MOOCs have huge potential in workforce training programs because they are designed to provide training in those “highly relevant, bite-sized pieces” that companies need, at a cost that is relatively low and with an efficiency that makes traditional training look like the Pony Express. These features of MOOCs are especially important now, as knowledge is changing quickly and employees need immediate solutions, not long-drawn-out training programs. Coursera’s head of business development Julia Stiglitz made this point in a recent CNBC article, noting that “the companies are looking for new ways to train their employees and get them up to speed on skills that may not have been relevant five years ago.”
The list of companies that are using MOOCs in their workforce training programs is impressive and growing. It now includes Google, which had 80,000 employees enroll in a Udacity programming course; steel manufacturing giant Tenaris, which is using edX’s platform to deliver training to its employees; and communications company Telus, which has trained more than 40,000 employees via a MOOC-like digital learning environment. Programs like these have met with success. According to the CNBC article cited above, business software management developer Brightpearl has been using Udemy to train salespeople, with the result that the salespeople trained online produced more than 30 percent more revenue than a comparable group taught through traditional instructor-led training. Results like this suggest that these new digital learning environments are not just cost- and time-effective, but also pay off with increased productivity.

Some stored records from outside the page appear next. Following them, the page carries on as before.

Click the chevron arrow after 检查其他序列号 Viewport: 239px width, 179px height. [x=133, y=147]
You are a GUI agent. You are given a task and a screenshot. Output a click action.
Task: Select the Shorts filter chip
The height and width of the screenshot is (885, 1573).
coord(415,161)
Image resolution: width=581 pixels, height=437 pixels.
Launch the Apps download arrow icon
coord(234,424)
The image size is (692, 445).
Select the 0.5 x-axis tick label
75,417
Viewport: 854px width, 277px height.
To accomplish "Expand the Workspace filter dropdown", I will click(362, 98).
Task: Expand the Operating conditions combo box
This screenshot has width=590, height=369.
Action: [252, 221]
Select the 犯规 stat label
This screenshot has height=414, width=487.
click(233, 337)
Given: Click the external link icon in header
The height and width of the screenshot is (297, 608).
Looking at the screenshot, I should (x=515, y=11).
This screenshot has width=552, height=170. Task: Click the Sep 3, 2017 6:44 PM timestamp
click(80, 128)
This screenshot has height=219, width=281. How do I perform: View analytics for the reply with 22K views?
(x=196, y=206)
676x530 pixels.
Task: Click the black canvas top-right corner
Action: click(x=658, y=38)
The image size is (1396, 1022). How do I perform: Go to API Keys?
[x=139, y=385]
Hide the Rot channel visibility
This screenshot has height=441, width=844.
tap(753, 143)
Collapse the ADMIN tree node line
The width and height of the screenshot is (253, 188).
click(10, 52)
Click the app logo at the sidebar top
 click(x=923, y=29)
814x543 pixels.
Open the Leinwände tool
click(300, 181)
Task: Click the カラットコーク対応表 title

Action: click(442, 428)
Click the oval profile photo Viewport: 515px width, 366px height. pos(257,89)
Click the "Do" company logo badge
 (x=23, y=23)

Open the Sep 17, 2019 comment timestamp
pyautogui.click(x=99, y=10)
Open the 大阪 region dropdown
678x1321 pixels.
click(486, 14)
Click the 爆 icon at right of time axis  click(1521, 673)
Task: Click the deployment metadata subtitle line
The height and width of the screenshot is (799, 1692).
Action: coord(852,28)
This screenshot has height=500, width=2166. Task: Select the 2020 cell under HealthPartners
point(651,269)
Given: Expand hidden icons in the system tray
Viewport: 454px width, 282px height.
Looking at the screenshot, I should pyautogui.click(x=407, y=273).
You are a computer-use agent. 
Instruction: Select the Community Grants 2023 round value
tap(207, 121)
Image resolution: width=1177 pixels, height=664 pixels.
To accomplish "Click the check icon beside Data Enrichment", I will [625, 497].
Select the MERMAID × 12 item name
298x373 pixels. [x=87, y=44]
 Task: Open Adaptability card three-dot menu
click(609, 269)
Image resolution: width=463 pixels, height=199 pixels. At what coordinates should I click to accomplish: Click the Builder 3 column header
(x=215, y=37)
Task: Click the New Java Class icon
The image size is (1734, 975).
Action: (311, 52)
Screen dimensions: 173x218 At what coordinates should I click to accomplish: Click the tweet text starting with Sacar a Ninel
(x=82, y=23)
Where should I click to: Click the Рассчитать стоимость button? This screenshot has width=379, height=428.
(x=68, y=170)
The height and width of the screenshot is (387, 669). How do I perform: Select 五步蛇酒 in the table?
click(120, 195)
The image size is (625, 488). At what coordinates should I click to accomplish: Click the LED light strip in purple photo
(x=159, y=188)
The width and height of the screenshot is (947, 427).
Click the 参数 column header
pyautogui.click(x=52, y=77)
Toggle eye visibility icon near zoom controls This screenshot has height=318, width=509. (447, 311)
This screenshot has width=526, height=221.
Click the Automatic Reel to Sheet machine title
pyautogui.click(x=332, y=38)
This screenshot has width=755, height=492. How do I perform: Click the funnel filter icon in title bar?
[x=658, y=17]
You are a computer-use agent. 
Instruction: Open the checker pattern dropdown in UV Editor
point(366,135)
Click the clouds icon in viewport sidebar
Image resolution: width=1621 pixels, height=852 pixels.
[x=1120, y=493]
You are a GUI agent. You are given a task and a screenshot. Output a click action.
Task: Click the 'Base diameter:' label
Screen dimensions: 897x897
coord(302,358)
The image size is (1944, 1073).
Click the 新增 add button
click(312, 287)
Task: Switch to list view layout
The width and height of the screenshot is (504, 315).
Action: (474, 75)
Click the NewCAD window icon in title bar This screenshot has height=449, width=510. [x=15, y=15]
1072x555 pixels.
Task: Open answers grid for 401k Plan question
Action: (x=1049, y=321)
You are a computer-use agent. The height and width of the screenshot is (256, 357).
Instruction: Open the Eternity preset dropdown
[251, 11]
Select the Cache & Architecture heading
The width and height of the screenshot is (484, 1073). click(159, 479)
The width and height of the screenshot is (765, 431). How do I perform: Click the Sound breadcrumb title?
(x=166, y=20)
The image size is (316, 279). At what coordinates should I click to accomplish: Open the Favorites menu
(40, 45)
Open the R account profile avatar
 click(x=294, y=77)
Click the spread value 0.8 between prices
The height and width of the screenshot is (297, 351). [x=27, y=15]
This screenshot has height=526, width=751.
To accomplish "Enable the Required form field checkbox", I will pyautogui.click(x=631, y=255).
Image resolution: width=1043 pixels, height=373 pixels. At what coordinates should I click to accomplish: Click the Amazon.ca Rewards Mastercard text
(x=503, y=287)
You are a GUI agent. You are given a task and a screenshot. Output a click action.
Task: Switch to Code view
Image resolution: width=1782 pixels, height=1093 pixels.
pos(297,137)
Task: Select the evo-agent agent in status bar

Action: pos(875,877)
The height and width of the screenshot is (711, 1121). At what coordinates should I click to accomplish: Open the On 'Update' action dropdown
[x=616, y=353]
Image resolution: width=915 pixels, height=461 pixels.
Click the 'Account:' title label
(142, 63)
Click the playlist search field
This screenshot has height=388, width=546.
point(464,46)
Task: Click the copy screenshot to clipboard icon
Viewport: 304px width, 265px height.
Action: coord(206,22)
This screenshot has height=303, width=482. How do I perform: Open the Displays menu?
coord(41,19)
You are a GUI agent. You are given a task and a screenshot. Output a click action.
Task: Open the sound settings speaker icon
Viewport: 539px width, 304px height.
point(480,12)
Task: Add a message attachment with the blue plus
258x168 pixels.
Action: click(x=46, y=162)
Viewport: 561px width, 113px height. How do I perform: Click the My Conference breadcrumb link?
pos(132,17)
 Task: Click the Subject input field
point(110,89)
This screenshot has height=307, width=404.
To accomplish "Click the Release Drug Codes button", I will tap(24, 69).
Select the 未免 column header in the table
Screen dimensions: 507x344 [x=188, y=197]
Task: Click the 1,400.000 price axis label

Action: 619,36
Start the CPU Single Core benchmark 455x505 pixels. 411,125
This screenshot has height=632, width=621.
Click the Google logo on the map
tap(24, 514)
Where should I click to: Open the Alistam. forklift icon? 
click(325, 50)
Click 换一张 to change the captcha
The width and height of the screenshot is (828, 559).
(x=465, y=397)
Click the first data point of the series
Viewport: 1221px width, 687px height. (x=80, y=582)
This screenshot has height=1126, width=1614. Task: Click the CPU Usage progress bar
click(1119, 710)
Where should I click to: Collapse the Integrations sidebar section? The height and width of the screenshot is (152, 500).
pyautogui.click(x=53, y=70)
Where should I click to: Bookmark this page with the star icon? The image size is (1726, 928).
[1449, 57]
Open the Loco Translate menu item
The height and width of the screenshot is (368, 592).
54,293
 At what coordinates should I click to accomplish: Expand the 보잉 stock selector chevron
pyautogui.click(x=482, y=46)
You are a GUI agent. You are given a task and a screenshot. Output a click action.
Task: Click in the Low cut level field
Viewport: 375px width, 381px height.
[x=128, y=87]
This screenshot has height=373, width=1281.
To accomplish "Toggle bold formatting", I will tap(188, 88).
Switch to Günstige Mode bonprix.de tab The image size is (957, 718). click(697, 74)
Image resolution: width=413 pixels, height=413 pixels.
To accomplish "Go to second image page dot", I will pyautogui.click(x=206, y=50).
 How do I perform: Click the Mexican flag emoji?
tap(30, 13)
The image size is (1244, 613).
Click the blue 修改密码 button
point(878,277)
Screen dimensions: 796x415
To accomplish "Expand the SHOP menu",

Much of the writing I’ve done on this blog over the past year has focused on using MOOCs in the ways described in this article. But these represent only two of the seven ways companies have found to capitalize on what is not only new educational technology but an entirely new approach to organizational education and communication. In the final article in this series, we’ll look at three uses of MOOCs that definitely do not fit neatly within the bounds of traditional training: educating partners and customers, brand marketing, and collaboration and innovation. These three uses extend the reach of MOOCs way beyond a company’s relationship with its employees to influence how it interacts with its partners and its customers.